Critics fear that rather than reduce costs, government efforts to squeeze providers will force them to shift the burden to private insurers to maintain profitability. Over time increased costs could force private insurers to leave the market, resulting in a de facto nationalization of health insurance. However, the legislation as it now stands requires employers to provide private health insurance to their employees or face stiff fines, so as long as the cost of the insurance does not exceed the cost of the fines it is unlikely that such a shift will occur.
PhRMA expressed its disappointment with the current legislation in a public statement. For pharmaceutical manufacturers one of the main issues with the House legislation is that it requires $60B in additional rebates to the government over the next 10 years. This is in addition to the deal that industry struck with the White House in June to provide $80B in rebates over the next 10 years, bringing the total up to almost $140B. While the White House has indicated that it will honor its original deal, the fact that this piece of legislation has made it this far is worrisome to an industry that is struggling with patent expirations and consolidation.
That said, from a pharmaceutical industry perspective the news is not all bad. Increased healthcare coverage means a bigger market, and while margins may be lower because of increased price pressure, the additional volume may offset at least some of that. The legislation also provides biotech drugs protection from generics for 12 years. This is very welcome news given that the industry is already moving from small molecules to biologics. Finally, the legislation does not allow Medicare to create a formulary, which will limit its ability to negotiate prices.

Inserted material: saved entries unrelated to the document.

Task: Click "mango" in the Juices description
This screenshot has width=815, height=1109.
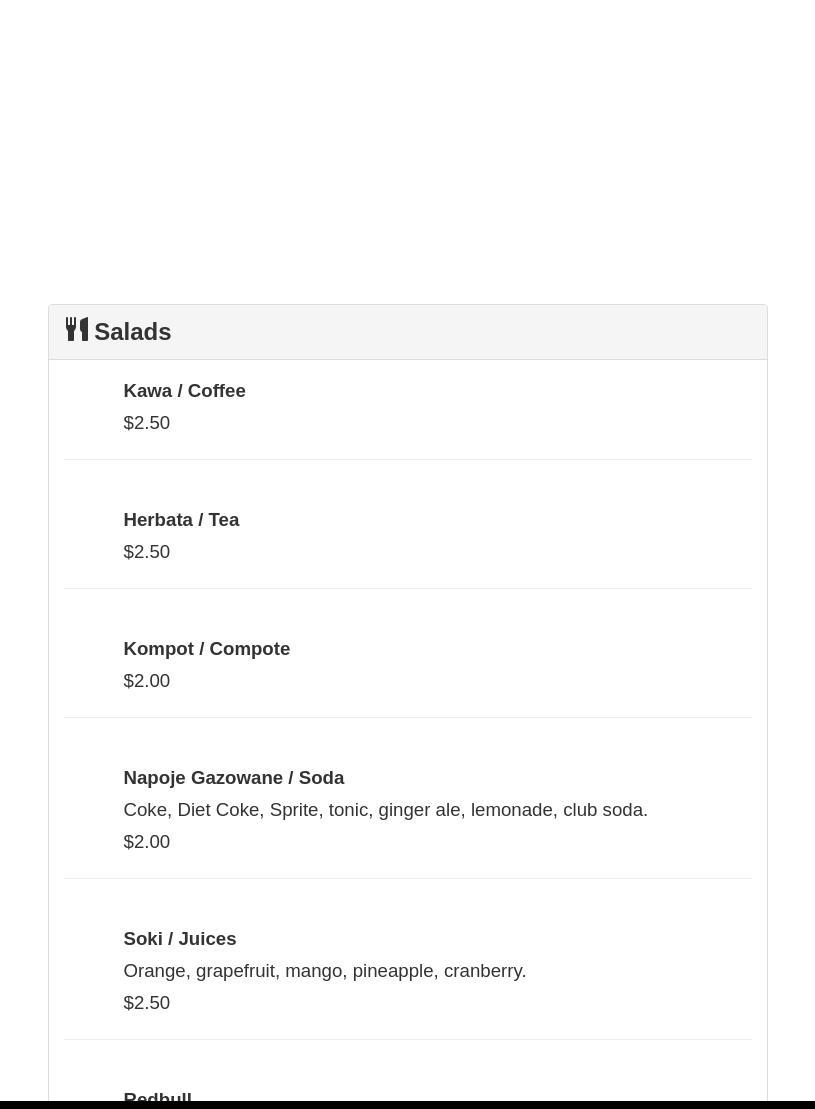Action: [313, 971]
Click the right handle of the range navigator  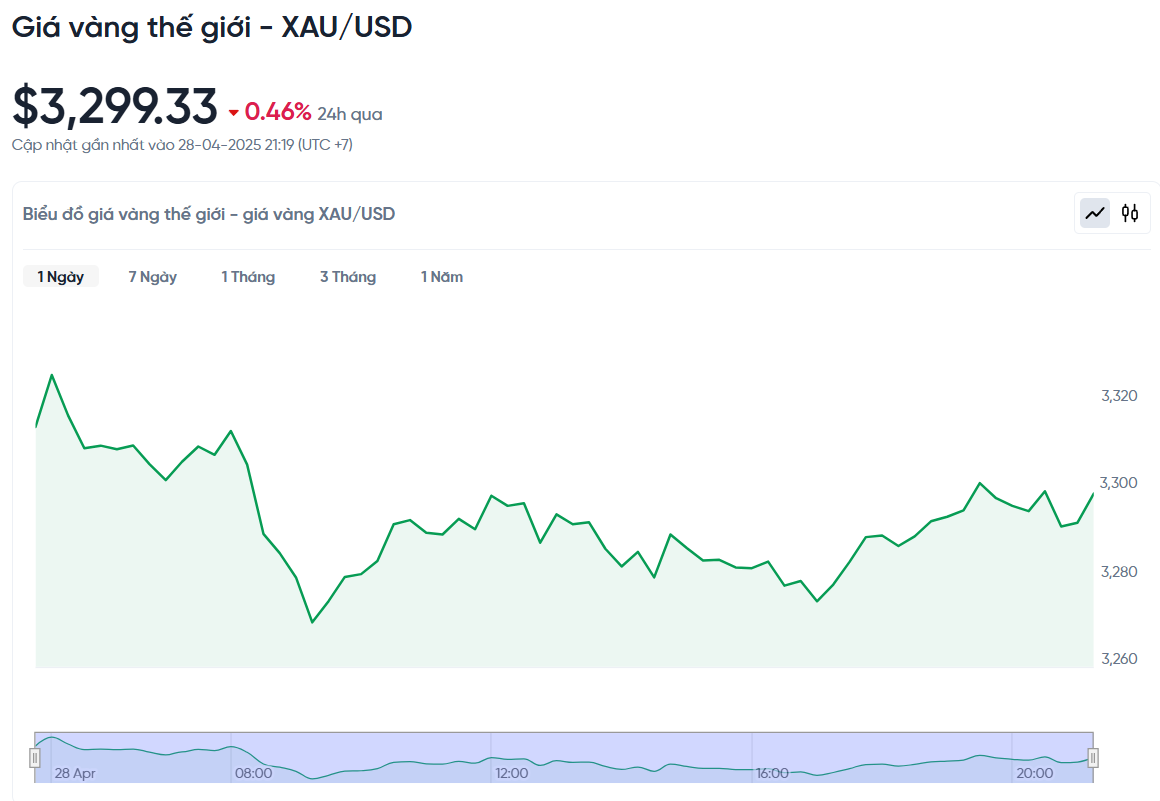point(1093,758)
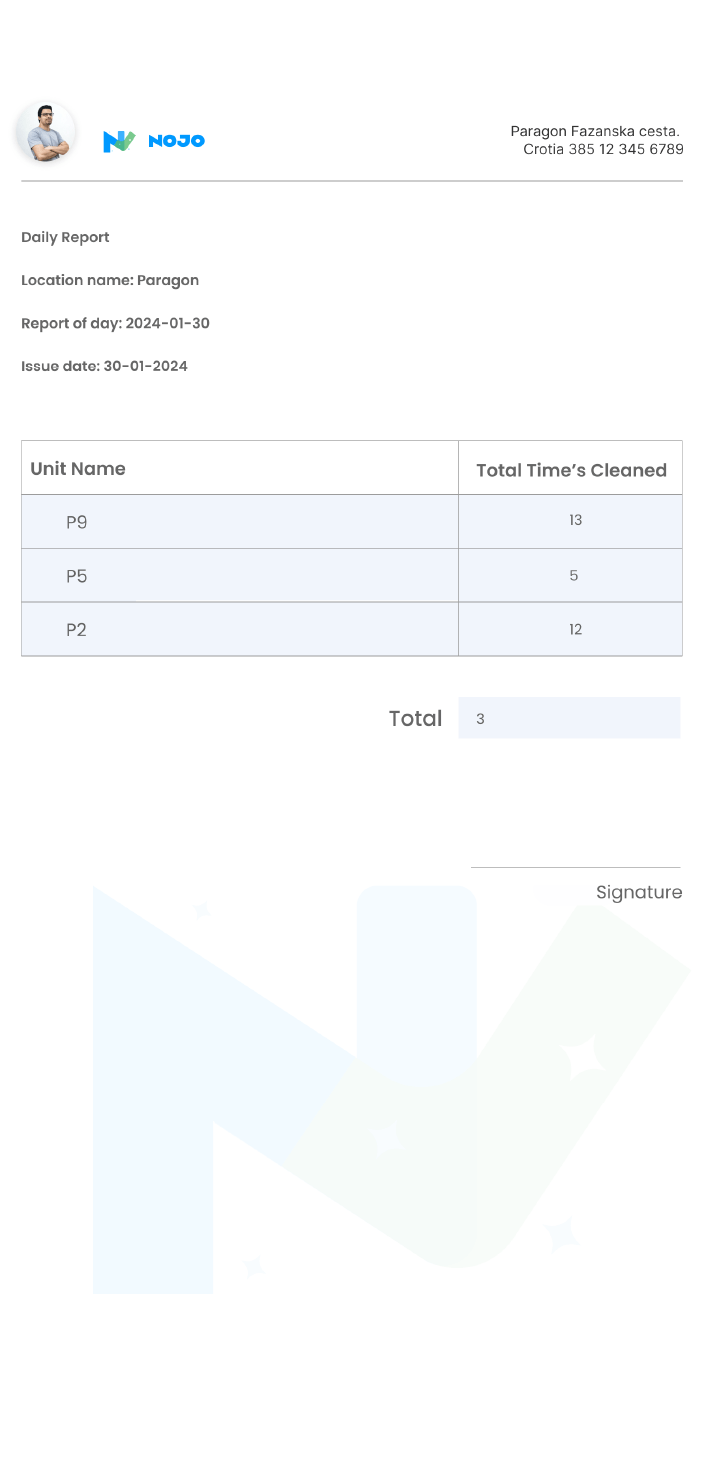Click Report of day 2024-01-30 text
This screenshot has height=1471, width=705.
pyautogui.click(x=115, y=323)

At this point is it still not clear what the final legislation will look like once it is approved. Given the amount of negotiating and deal-making that will be required for it to pass the Senate, the current House bill likely represents the worst case scenario, and will probably be made much more business-friendly by the time it passes the Senate. Regardless of how the final bill looks, it is clear that we are standing at the edge of a major change to our health care system. Like any period of major change, it will present opportunities to those with the foresight and ability to capture them, and will be problematic to those that are unable to adapt.
Whats your take on the current House bill? How do you think the Senate will change the bill?